Task instructions:
1 - According to the news report on Delhi's vaccine shortage, which two US pharmaceutical companies refused to sell COVID-19 vaccines directly to the Delhi government?
2 - Write a continuation of the news report on Delhi's vaccine shortage, starting after its final sentence.

Delhi CM Arvind Kejriwal addresses a digital press conference on the COVID-19 situation in New Delhi on May 23, 2021. Photo: PTI
New Delhi: Delhi chief minister Arvind Kejriwal on Monday, May 24, said that US pharmaceutical giants Pfizer and Moderna had refused to sell their COVID-19 vaccines directly to the state government, instead they said that they will deal directly with the Central government.
This comes exactly a day after Punjab chief minister Captain Amarinder Singh informed that Moderna had refused to sell its vaccines to Punjab. The Amarinder Singh government had reached to out all such manufacturers, according to officials, looking for direct purchases.
As there has been a shortage of vaccines across states, many state governments have already directly reached out to international vaccine manufacturers. Vaccine rollout for the 18-44 age group was paused on Saturday in Delhi due to the shortage of doses.
Speaking about the latest development, Kejriwal said, “We have spoken to Pfizer and Moderna for vaccines, and both the manufacturers have refused to sell vaccines directly to us. They have said they will deal with the Central government. We appeal to the Centre to import vaccines and distribute them to the states.”
Kejriwal had already written to Prime Minister Narendra Modi on May 22, Saturday, impressing upon the latter regarding the shortage of doses in his state. He said every month, Delhi needs 80 lakh cases, but it had only received 16 lakh doses in May, and pointed out that Delhi’s June share had also been reduced further to eight lakh doses.

Source material:

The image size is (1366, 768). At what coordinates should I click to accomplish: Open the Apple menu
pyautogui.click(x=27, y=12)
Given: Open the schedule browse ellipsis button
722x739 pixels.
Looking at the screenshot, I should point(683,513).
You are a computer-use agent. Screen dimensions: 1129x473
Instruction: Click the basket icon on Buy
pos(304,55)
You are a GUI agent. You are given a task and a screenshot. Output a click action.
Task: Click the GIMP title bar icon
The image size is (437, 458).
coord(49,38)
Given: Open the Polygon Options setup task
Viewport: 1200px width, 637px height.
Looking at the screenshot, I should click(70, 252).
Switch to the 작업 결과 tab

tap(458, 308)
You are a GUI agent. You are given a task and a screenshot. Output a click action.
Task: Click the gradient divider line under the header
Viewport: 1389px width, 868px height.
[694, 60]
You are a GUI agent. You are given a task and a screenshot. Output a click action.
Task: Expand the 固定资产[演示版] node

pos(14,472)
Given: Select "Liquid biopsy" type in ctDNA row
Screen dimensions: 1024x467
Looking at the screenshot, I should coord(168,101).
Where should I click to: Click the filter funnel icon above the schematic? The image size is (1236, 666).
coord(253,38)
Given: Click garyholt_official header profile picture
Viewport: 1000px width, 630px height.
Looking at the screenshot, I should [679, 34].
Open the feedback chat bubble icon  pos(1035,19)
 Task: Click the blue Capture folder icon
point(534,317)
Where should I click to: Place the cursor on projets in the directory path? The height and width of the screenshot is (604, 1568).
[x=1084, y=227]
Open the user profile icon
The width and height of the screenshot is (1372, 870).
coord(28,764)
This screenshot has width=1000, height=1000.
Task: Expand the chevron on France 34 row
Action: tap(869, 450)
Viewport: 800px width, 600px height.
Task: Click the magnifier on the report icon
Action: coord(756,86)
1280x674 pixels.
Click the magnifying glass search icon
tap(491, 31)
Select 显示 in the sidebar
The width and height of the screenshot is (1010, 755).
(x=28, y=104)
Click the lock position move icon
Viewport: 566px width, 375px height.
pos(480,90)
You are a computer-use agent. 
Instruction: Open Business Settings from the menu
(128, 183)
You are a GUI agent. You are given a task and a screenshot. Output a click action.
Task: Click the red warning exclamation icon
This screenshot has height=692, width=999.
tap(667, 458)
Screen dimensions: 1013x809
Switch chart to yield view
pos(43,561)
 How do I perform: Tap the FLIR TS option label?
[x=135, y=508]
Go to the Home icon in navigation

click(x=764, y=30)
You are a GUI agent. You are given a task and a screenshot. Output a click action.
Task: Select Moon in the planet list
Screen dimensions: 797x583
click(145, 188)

Answer section:
1 - Pfizer and Moderna.

2 -
He also urged the Centre to speak to the international vaccine manufacturers and buy from them before distributing them to states. He lamented that states and union territories are fighting among themselves over vaccine doses.
To attend to the shortage of vaccine doses, he called on the Central government to permit international firms to manufacture vaccines in India, and urged the international community to send their excess stocks to India.
“All vaccine makers in India, within 24 hours, should be ordered to manufacture Bharat Biotech’s Covaxin to ramp up stocks,” he appealed to the Centre.
The Union government has permitted three vaccines for emergency use: Bharat Biotech’s homegrown Covaxin; Serum Institute of India’s Covishield, developed in partnership with the Oxford University and British pharma giant AstraZeneca; and Russia’s Sputnik V.